(Stored records)
++++++++
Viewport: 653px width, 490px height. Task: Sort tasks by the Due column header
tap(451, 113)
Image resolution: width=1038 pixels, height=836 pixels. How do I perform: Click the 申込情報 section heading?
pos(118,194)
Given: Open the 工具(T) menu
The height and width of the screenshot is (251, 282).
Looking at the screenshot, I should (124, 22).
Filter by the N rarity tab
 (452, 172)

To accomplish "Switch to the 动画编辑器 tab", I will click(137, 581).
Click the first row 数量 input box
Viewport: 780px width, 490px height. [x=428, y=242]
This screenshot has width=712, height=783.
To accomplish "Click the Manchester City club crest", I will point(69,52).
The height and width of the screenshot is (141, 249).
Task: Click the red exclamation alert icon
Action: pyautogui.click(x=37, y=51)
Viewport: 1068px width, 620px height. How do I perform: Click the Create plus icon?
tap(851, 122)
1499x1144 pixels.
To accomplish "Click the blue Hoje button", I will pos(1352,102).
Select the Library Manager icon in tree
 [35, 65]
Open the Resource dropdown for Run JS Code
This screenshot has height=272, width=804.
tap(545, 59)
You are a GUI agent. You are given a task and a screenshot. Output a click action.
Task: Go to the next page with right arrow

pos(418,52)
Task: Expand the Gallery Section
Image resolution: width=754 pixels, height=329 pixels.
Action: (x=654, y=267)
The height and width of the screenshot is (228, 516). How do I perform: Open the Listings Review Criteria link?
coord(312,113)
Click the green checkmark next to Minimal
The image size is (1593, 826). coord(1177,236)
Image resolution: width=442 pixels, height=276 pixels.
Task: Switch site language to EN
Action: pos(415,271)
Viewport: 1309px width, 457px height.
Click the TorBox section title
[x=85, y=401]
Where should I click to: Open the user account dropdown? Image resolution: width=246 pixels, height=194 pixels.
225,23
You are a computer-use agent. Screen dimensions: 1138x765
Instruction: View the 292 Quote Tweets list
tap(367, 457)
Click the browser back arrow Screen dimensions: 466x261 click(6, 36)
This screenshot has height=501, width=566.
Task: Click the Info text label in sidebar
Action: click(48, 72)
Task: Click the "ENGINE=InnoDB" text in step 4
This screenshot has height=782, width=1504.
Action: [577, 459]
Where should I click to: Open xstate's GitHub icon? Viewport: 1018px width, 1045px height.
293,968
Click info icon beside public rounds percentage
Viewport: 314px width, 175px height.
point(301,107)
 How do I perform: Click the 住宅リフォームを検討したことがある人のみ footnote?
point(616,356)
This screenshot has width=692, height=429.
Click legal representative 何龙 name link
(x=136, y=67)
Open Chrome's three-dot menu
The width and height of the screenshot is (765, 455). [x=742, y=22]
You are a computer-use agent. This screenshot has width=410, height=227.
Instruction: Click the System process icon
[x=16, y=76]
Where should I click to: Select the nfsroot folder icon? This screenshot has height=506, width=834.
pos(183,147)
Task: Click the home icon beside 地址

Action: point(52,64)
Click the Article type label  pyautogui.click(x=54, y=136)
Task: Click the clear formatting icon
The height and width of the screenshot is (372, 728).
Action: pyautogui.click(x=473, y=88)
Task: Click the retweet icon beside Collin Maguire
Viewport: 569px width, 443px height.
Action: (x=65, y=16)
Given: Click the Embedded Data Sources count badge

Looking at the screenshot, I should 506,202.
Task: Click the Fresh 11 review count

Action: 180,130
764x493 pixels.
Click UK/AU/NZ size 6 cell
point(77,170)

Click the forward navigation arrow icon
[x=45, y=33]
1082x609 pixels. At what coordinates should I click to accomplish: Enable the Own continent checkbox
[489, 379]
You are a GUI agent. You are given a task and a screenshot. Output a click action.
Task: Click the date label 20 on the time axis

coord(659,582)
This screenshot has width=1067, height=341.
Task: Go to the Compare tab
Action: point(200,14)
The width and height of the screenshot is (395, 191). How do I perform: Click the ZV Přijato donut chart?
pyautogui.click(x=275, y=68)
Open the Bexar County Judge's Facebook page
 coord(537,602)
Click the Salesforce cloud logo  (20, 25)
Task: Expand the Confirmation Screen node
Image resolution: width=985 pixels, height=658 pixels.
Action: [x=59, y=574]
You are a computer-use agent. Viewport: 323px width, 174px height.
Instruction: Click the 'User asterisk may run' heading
++++++++
> [DIRECTIONS]:
All of the data above should be reproduced exactly, with nothing missing.

> [ANSWER BELOW]:
Viewport: 653px width, 490px height. Task: Sort tasks by the Due column header
tap(451, 113)
Image resolution: width=1038 pixels, height=836 pixels. How do I perform: Click the 申込情報 section heading?
pos(118,194)
Given: Open the 工具(T) menu
The height and width of the screenshot is (251, 282).
Looking at the screenshot, I should (124, 22).
Filter by the N rarity tab
 (452, 172)

To accomplish "Switch to the 动画编辑器 tab", I will click(137, 581).
Click the first row 数量 input box
Viewport: 780px width, 490px height. [x=428, y=242]
This screenshot has width=712, height=783.
To accomplish "Click the Manchester City club crest", I will point(69,52).
The height and width of the screenshot is (141, 249).
Task: Click the red exclamation alert icon
Action: pyautogui.click(x=37, y=51)
Viewport: 1068px width, 620px height. How do I perform: Click the Create plus icon?
tap(851, 122)
1499x1144 pixels.
To accomplish "Click the blue Hoje button", I will pos(1352,102).
Select the Library Manager icon in tree
 [35, 65]
Open the Resource dropdown for Run JS Code
This screenshot has height=272, width=804.
tap(545, 59)
You are a GUI agent. You are given a task and a screenshot. Output a click action.
Task: Go to the next page with right arrow

pos(418,52)
Task: Expand the Gallery Section
Image resolution: width=754 pixels, height=329 pixels.
Action: (x=654, y=267)
The height and width of the screenshot is (228, 516). How do I perform: Open the Listings Review Criteria link?
coord(312,113)
Click the green checkmark next to Minimal
The image size is (1593, 826). coord(1177,236)
Image resolution: width=442 pixels, height=276 pixels.
Task: Switch site language to EN
Action: pos(415,271)
Viewport: 1309px width, 457px height.
Click the TorBox section title
[x=85, y=401]
Where should I click to: Open the user account dropdown? Image resolution: width=246 pixels, height=194 pixels.
225,23
You are a computer-use agent. Screen dimensions: 1138x765
Instruction: View the 292 Quote Tweets list
tap(367, 457)
Click the browser back arrow Screen dimensions: 466x261 click(6, 36)
This screenshot has height=501, width=566.
Task: Click the Info text label in sidebar
Action: click(48, 72)
Task: Click the "ENGINE=InnoDB" text in step 4
This screenshot has height=782, width=1504.
Action: [577, 459]
Where should I click to: Open xstate's GitHub icon? Viewport: 1018px width, 1045px height.
293,968
Click info icon beside public rounds percentage
Viewport: 314px width, 175px height.
point(301,107)
 How do I perform: Click the 住宅リフォームを検討したことがある人のみ footnote?
point(616,356)
This screenshot has width=692, height=429.
Click legal representative 何龙 name link
(x=136, y=67)
Open Chrome's three-dot menu
The width and height of the screenshot is (765, 455). [x=742, y=22]
You are a computer-use agent. This screenshot has width=410, height=227.
Instruction: Click the System process icon
[x=16, y=76]
Where should I click to: Select the nfsroot folder icon? This screenshot has height=506, width=834.
pos(183,147)
Task: Click the home icon beside 地址

Action: point(52,64)
Click the Article type label  pyautogui.click(x=54, y=136)
Task: Click the clear formatting icon
The height and width of the screenshot is (372, 728).
Action: pyautogui.click(x=473, y=88)
Task: Click the retweet icon beside Collin Maguire
Viewport: 569px width, 443px height.
Action: (x=65, y=16)
Given: Click the Embedded Data Sources count badge

Looking at the screenshot, I should 506,202.
Task: Click the Fresh 11 review count

Action: 180,130
764x493 pixels.
Click UK/AU/NZ size 6 cell
point(77,170)

Click the forward navigation arrow icon
[x=45, y=33]
1082x609 pixels. At what coordinates should I click to accomplish: Enable the Own continent checkbox
[489, 379]
You are a GUI agent. You are given a task and a screenshot. Output a click action.
Task: Click the date label 20 on the time axis

coord(659,582)
This screenshot has width=1067, height=341.
Task: Go to the Compare tab
Action: point(200,14)
The width and height of the screenshot is (395, 191). How do I perform: Click the ZV Přijato donut chart?
pyautogui.click(x=275, y=68)
Open the Bexar County Judge's Facebook page
 coord(537,602)
Click the Salesforce cloud logo  (20, 25)
Task: Expand the Confirmation Screen node
Image resolution: width=985 pixels, height=658 pixels.
Action: [x=59, y=574]
You are a computer-use agent. Viewport: 323px width, 174px height.
Instruction: Click the 'User asterisk may run' heading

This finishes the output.